Object Storage

Setting up a sftp-cloudfs proxy service

What is sftp-cloudfs

sftp-cloudfs is a SFTP server that acts as a proxy to Object Storage. It allows you to use any SFTP client to upload/download files or create containers. To see more information, please go to the sftp-cloudfs website.

Installation and setup

sftp-cloudfs is developed and tested in Ubuntu and Debian Linux, and made available via the Ubuntu and Debian package managers. On these systems, it can be installed by running the following command.

sudo apt install sftpcloudfs

Other Linux distributions do not directly support sftp-cloudfs. However, if you know what you are doing it can be installed from the source project on Github or by using pip.

Configuration

The default configuration file is located at /etc/sftpcloudfs.conf. To use sftpcloudfs with Nectar object storage, the following lines in the configuration file need to be changed. (This will require root access.)

host-key-file = /etc/ssh/ssh_host_rsa_key
bind-address = 0.0.0.0
auth-url = https://keystone.rc.nectar.org.au:5000/v3/
keystone-auth = yes
keystone-auth-version = 3.0
keystone-region-name = Melbourne
keystone-tenant-separator =  :

Security Group changes

The sftp-cloudfs service defaults to using port 8022:

  • The standard port for the SSH / SCP / SFTP protocols is port 22, but that will usually be bound to your system’s SSH service.
  • Port 8022 is in the range that can be bound by a non-privileged application.

Assuming that you run sftp-cloudfs on a Nectar virtual machine (instance), you will need to update the instance’s Security Group so that port 8022 is accessible from the IP addresses or networks where will be running the SFTP client.

Running the sftp-cloudfs service

The executable for sftp-cloudfs is installed as /usr/local/bin/sftpcloudfs.

To see what options are available, you can run:

sftpcloudfs --help

Assuming that the configuration file contains all of the required details, you can start the SFTP server you can typically just run:

sftpcloudfs

Using the sftp-cloudfs proxy

Openstack Credentials

Before you can connect to your object storage containers via sftp-cloudfs, you need to know your Openstack account name and password. Please refer to the previous lesson for details.

Connecting to the SFTP proxy

Once you have your credentials, you can use any SFTP client to connect to your SFTP proxy service. You need to provide your Nectar credentials as well as the name of the Nectar project that owns the object storage you are trying to access.

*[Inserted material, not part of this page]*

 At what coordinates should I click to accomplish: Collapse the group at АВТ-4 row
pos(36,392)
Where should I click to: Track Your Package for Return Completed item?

Different SFTP clients have different ways of asking for the connection details, and we cannot cover all of them. However the information that you need to supply is as follows:

  • The username: <project_name>:<account_name> where <project_name> is the Nectar project name, and <account_name> is your Openstack password. For example: dhd-sandpit:davey.crocket@unimelb.edu.au
  • The password: your Openstack password.
  • The SFTP server: the hostname or ip address of the virtual machine running your sftp-cloudfs proxy.
  • The port number: 8022. Note that this is not the default STFP port.

You can then use the SFTP client’s commands (or GUI) to upload and download files, create containers and folders and so on.

Security Considerations

Access between your SFTP client and the SFTP service uses an SSH channel.

Access between the SFTP service and the Nectar Object Storage service uses HTTPS.

Your OpenStack credentials are passed through the proxy, and the authentication and access control decisions are made on the Openstack side.

The security concerns with using sftp-cloudfs are as follows:

  • You need to store your Openstack password securely. (But this is not specific to this application.)

  • If someone is able to compromise the virtual machine where you are running the proxy, they could intercept your Nectar Openstack password. It may therefore be preferable to install and run the proxy on your own desktop or laptop.

  • The proxy allows anyone who has access to port 8022 to try to guess your credentials. So it is advisable to restrict access to the IP / port to trusted hosts and / or only run the proxy when you need to use it.